De achtergronden van de Leen- en Pachtwet

In december 1940 gebruikte president Roosevelt een beroemd voorbeeld om aan het Amerikaanse volk duidelijk te maken hoe noodzakelijk de Leen- en Pachtwet was voor de Verenigde Staten. Hij zei: ‘Stel dat het huis van mijn buurman in brand staat en ik heb een tuinslang die 15 dollar heeft gekost en mijn buurman komt bij mij om die tuinslang te lenen, zodat hij de brand kan blussen. Dan zal ik niet zeggen dat hij mij eerst die 15 dollar moet betalen. Ik hoef geen 15 dollar, ik wil alleen mijn tuinslang terug als de brand geblust is.’

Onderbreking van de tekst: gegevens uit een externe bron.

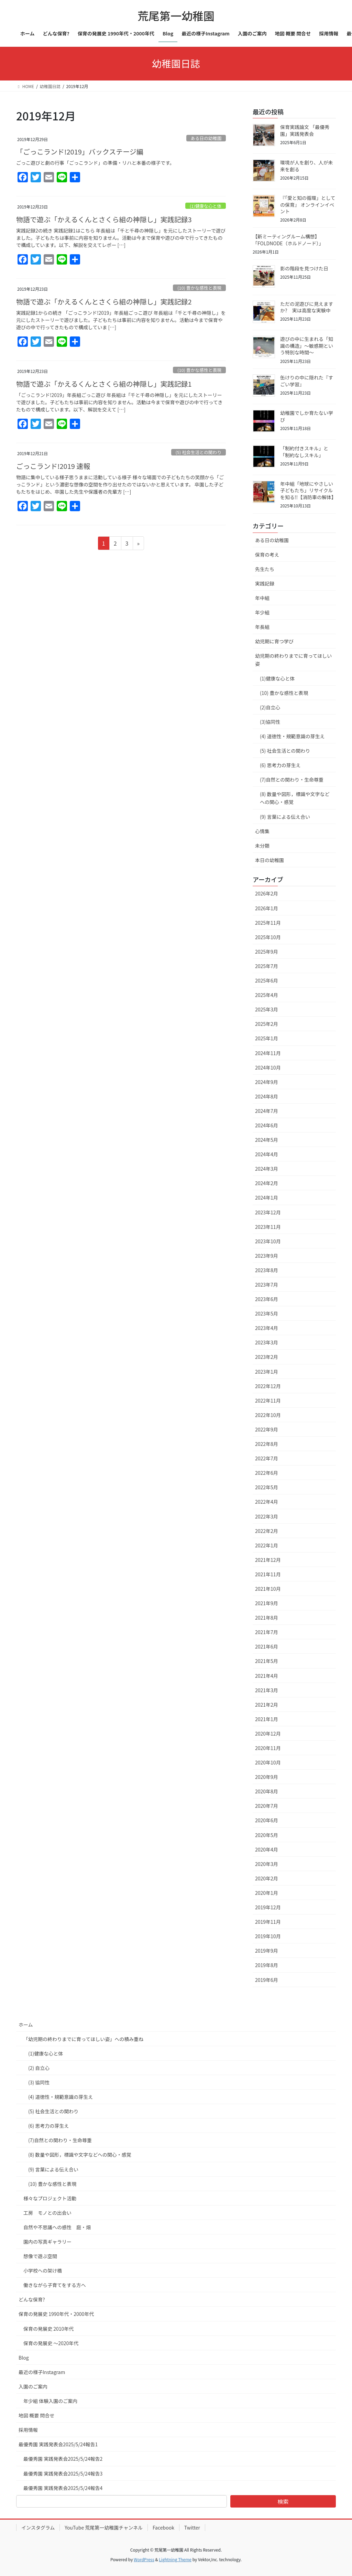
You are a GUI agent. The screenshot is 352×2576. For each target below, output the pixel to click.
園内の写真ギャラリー (47, 2241)
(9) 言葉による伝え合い (285, 816)
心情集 (262, 831)
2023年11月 (268, 1226)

De meeste burgers van de Verenigde Staten waren niet erg happig om zich te bemoeien met het conflict in het verre Europa. Zij herinnerden zich nog de verschrikkingen van de Eerste Wereldoorlog, die het land 115 000 doden had gekost. Het isolationisme, een stroming die tegen Amerikaanse bemoeienis in dergelijke conflicten was, had in de tijd na de Eerste Wereldoorlog veel politieke macht. Het voorbeeld van de tuinslang werd gebruikt om duidelijk te maken dat de Verenigde Staten niet neutraal konden blijven, en dat het land vroeg of laat toch wel bij de oorlog betrokken zou raken. Dit besef begon in 1940 langzaam door te dringen tot de regering. Niet voor niets begon het land onder Roosevelt met een grootscheepse mobilisatie om het leger klaar te maken voor een langdurige oorlog: in een paar jaar tijd werd het defensiebudget opgeschroefd van twee miljard naar tien miljard. Ondertussen maakten een aantal ontmoetingen die Roosevelt had met de Britse premier Winston Churchill duidelijk dat Groot-Brittannië de Duitsers niet heel veel langer meer kon weerstaan zonder Amerikaanse hulp. Roosevelt wilde de Engelsen graag helpen, maar werd tegengewerkt door de Neutraliteitswetten, die in de jaren ’20 en ’30 waren doorgevoerd door de isolationisten om Amerika’s neutraliteit te waarborgen. Er moest dus een manier worden gevonden om Groot-Brittannië te helpen zonder dat de onpartijdigheid van de Verenigde Staten in gevaar kwam.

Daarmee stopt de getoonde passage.